Trabajadores del sector salud expusieron que el desabasto de medicamentos e insumos en clínicas y hospitales del país es ya un problema de seguridad nacional, que tiene su origen en la entrega de contratos a una decena de empresas que están inhabilitadas por el propio gobierno y que no cuentan con la infraestructura para surtirlos, pero por medio de prácticas de corrupción son beneficiadas por funcionarios del IMSS y del ISSSTE.

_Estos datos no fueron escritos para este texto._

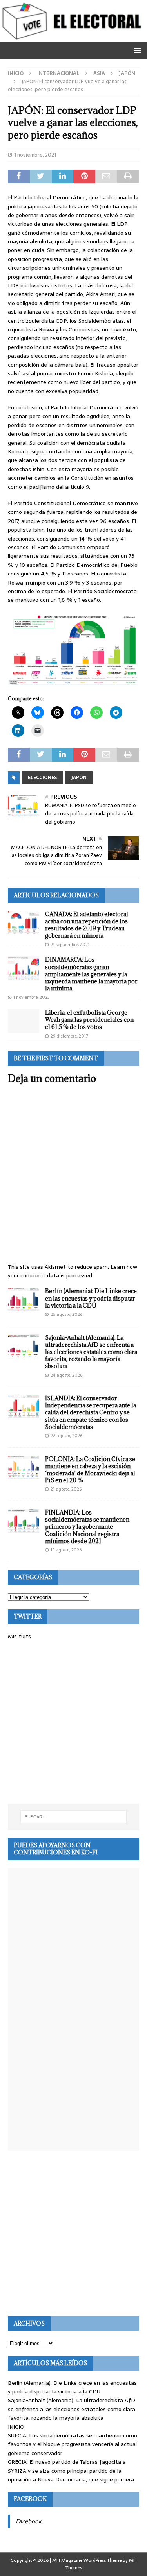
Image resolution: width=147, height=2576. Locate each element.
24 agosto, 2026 (66, 1375)
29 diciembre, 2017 (69, 1036)
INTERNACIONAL (58, 73)
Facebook (30, 2499)
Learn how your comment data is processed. (72, 1271)
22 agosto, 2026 (66, 1435)
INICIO (16, 2427)
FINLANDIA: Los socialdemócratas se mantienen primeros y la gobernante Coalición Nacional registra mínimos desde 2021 (87, 1527)
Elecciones (42, 778)
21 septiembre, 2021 (70, 944)
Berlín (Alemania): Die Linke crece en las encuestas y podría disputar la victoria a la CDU (91, 1298)
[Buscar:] (74, 1816)
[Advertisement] (73, 1722)
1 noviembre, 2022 (31, 997)
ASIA (99, 73)
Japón (79, 778)
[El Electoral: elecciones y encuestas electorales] (73, 37)
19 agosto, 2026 (66, 1549)
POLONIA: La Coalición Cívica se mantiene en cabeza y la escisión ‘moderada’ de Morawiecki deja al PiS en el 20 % (90, 1469)
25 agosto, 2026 (66, 1314)
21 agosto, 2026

Ante senadores de varios partidos, trabajadores de ambos Institutos denunciaron, entre ellos médicos y enfermeras que pidieron el anonimato por temor a represalias, señalaron que un ejemplo de esta acción se dio este martes 1 de agosto, cuando las direcciones generales de éstos adjudicaron de manera directa el contrato con la licitación número LA-50-GYR-050GYR988-T-7-2023 a la empresa Servicio Médico Integral de Estudios de Laboratorio Clínico, el cual ejercerá a partir de este mes de agosto de 2023 y hasta el 2025.
Con esta empresa, aseguraron, también resultaron favorecidas las siguientes ocho empresas: Disimed+Medicash+Centrum Promotora Internacional; Hemoser; Intermet; Laboratorios San Ángel; Biodist; Atlantis Operadora de Salud; Igsa y Elismart.
Dichas empresas en conjunto, afirman, ejercerán un presupuesto de 14 mil 475 millones 804 mil 690 pesos.
Ante ello, solicitaron al Congreso de la Unión, a la Secretaría de la Función Pública y a la Auditoría de Superior de la Federación, realicen una investigación exhaustiva sobre esas adjudicaciones directas de contratos, con el fin de evitar el desvío y mal uso de recursos públicos del presupuesto federal.
También alertaron al presidente Andrés Manuel López Obrador de la intención de ambas direcciones generales de privatizar los Servicios Médicos Integrales y no rendir cuentas del presupuesto de entre 35 mil y 38 mil millones de pesos, asignado para el abasto de medicamentos e insumos, así como de la compra de equipo quirúrgico para el presente año.
Señalaron que la intención de favorecer a estas empresas privadas con jugosas ganancias, se da con la complacencia del director general del IMSS, Zoé Robledo, a pesar de la instrucción presidencial por acabar con ese proceso simulado de privatización que tanto dañó al ISSSTE en las pasadas administraciones federales.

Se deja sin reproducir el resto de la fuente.